• Work to complete
Your job is to return each record exactly, minus any pictures.
=== Given data ===
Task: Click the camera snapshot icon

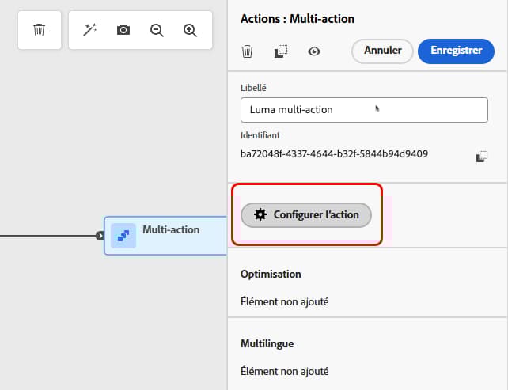Action: coord(123,30)
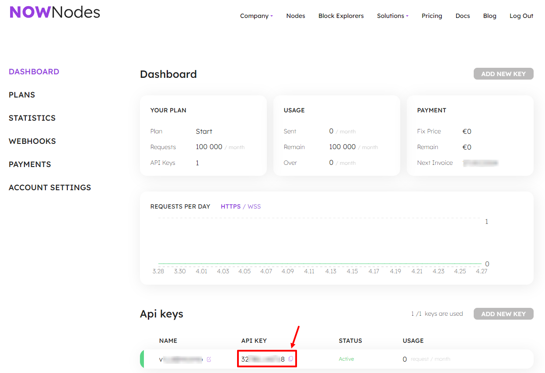Open the Docs link in navigation
The image size is (545, 373).
click(x=463, y=16)
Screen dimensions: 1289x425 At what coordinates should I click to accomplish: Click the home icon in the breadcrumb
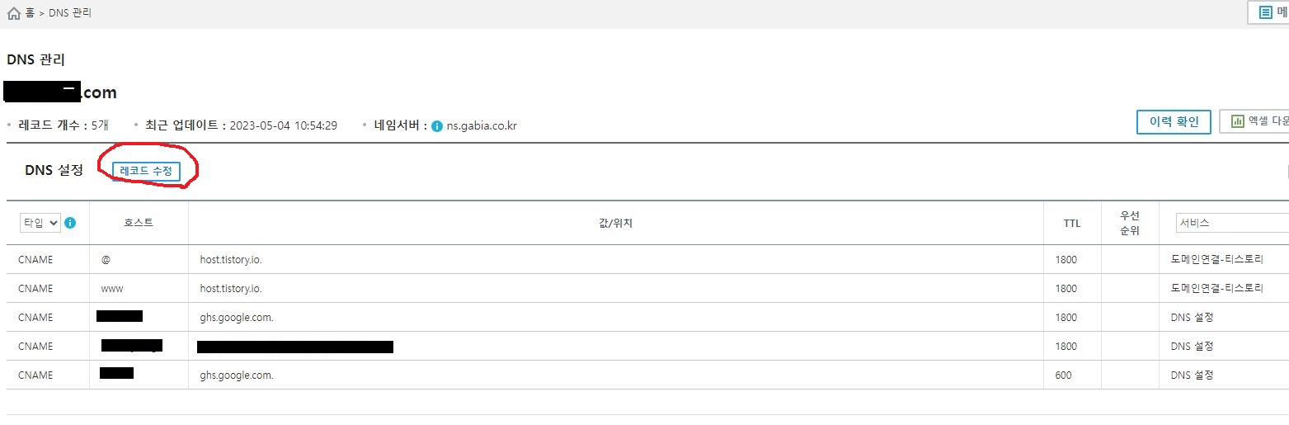coord(13,13)
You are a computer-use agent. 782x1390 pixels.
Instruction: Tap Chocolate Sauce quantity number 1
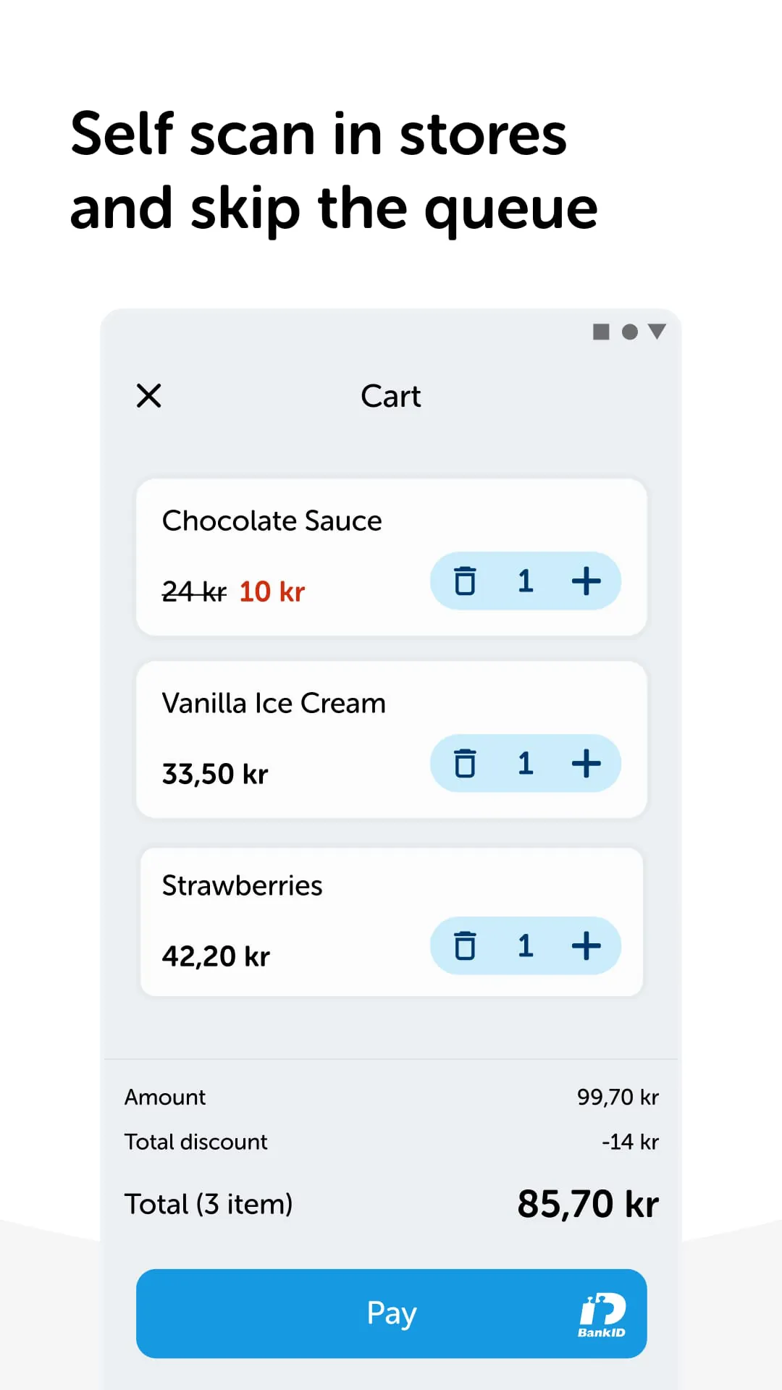(x=526, y=581)
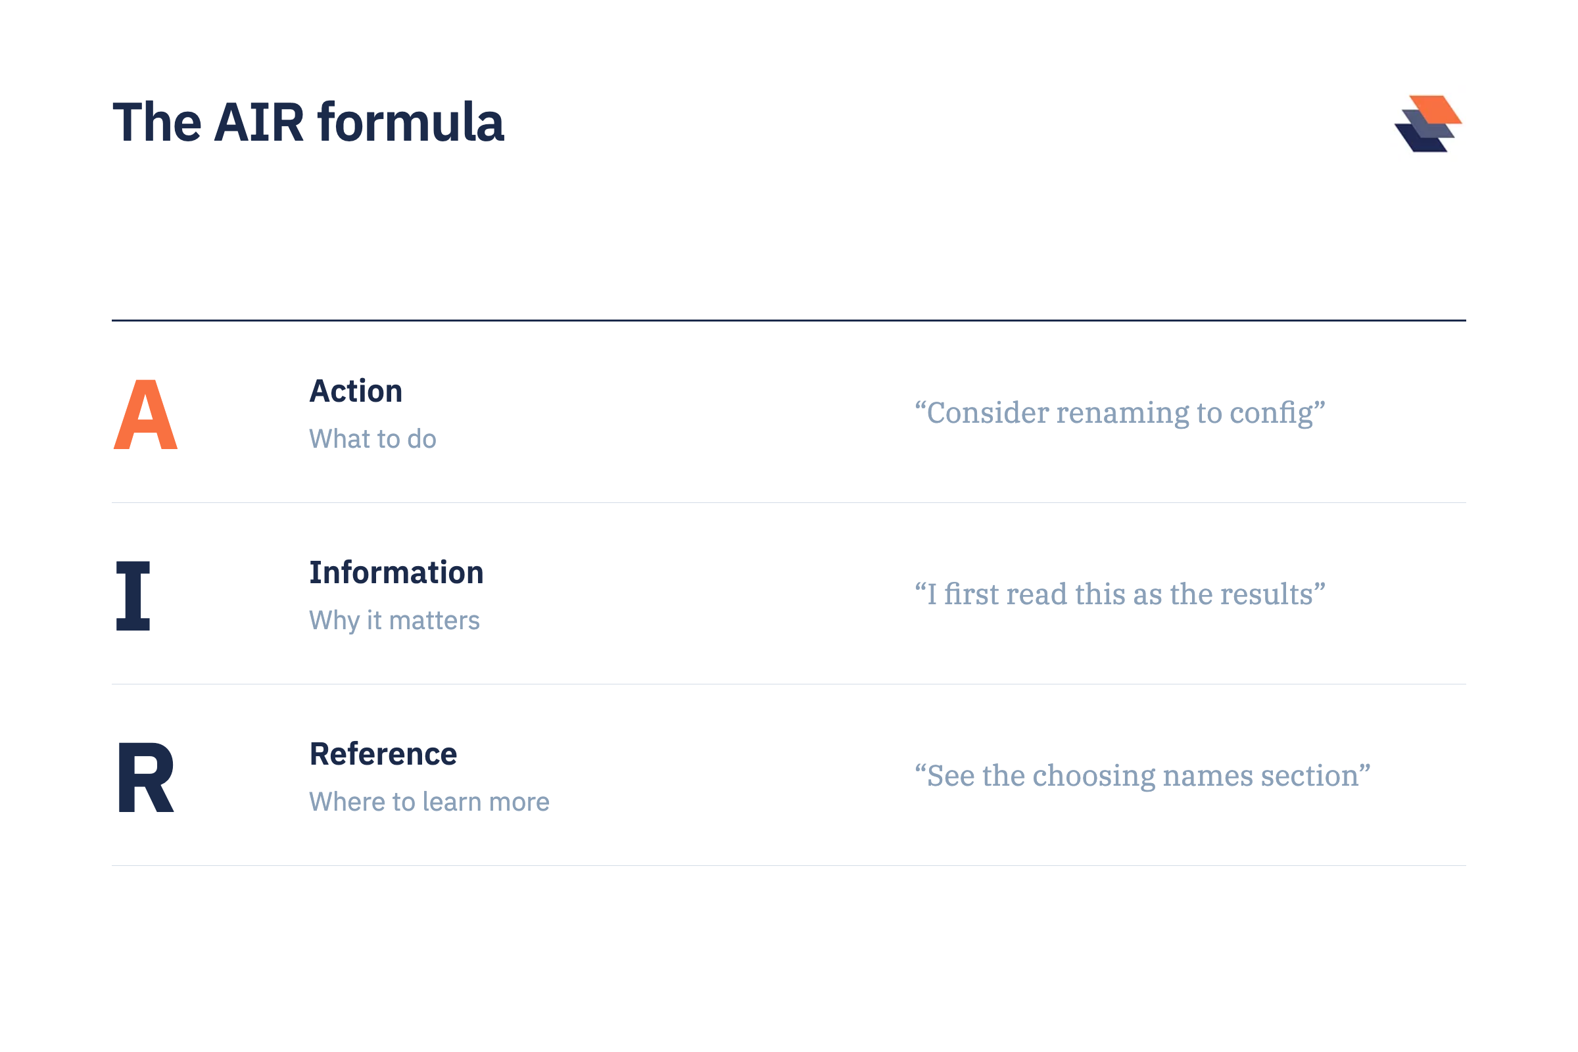The image size is (1578, 1052).
Task: Select the slide title The AIR formula
Action: point(308,122)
===
• Written answer
Task: Click the camera snapshot icon

Action: coord(123,30)
Open the Docs link in navigation
The image size is (545, 373).
click(x=463, y=16)
Screen dimensions: 1289x425 At what coordinates should I click to accomplish: Click the home icon in the breadcrumb
coord(13,13)
You are a computer-use agent. 782x1390 pixels.
Instruction: Tap Chocolate Sauce quantity number 1
(x=526, y=581)
The image size is (1578, 1052).
Task: Select the slide title The AIR formula
Action: point(308,122)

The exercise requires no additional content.